Look through the entries below and extract exactly the lines from the one containing "Where should I click to: Select" through the one containing "Task: Click the white PayPal header bar area", ends included.

──────── DATA FOR THIS EXERCISE

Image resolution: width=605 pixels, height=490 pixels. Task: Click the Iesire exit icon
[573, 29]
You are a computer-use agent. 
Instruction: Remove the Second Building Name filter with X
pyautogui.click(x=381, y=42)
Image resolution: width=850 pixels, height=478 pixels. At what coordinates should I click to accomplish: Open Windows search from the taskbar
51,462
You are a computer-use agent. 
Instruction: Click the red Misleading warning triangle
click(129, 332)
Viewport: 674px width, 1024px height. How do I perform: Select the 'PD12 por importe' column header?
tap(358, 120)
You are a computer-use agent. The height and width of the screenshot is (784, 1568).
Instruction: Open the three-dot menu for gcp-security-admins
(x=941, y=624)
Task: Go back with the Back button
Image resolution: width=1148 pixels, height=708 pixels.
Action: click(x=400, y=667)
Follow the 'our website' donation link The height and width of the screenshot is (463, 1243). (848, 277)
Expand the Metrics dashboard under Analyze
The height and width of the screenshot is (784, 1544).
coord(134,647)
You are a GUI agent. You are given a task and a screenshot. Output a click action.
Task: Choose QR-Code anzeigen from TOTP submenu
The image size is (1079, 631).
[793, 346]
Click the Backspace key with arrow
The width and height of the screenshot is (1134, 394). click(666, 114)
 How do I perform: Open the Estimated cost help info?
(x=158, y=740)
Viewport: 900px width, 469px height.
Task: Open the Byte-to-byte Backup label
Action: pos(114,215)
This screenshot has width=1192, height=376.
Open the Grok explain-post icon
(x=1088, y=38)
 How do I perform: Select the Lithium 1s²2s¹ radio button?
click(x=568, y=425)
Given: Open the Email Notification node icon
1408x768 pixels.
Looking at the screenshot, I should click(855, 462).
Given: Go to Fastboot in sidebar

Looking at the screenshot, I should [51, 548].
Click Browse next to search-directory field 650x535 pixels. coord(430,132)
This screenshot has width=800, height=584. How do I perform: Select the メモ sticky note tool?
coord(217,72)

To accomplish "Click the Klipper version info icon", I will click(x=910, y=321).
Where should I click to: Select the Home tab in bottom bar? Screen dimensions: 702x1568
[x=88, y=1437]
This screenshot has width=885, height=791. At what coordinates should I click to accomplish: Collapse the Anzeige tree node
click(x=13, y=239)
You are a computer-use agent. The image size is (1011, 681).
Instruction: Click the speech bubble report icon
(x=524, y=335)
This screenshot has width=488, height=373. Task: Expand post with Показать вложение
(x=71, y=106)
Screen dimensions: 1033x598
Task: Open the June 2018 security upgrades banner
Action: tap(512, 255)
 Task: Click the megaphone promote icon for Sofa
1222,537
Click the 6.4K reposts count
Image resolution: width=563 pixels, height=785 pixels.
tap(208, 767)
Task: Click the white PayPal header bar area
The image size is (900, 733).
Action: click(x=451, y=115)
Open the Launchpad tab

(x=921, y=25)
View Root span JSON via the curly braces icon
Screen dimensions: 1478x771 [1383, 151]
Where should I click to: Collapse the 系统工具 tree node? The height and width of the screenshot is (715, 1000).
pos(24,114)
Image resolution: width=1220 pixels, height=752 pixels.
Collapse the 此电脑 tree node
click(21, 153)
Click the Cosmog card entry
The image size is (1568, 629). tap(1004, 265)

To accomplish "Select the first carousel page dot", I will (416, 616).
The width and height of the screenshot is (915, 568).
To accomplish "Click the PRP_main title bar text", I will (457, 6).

────────────────

▶ _EXERCISE SOLUTION_
Where should I click to: Select the Home tab in bottom bar? Screen dimensions: 702x1568
[x=88, y=1437]
This screenshot has width=885, height=791. At what coordinates should I click to accomplish: Collapse the Anzeige tree node
click(x=13, y=239)
You are a computer-use agent. The image size is (1011, 681).
Instruction: Click the speech bubble report icon
(x=524, y=335)
This screenshot has width=488, height=373. Task: Expand post with Показать вложение
(x=71, y=106)
Screen dimensions: 1033x598
Task: Open the June 2018 security upgrades banner
Action: tap(512, 255)
 Task: Click the megaphone promote icon for Sofa
1222,537
Click the 6.4K reposts count
Image resolution: width=563 pixels, height=785 pixels.
tap(208, 767)
Task: Click the white PayPal header bar area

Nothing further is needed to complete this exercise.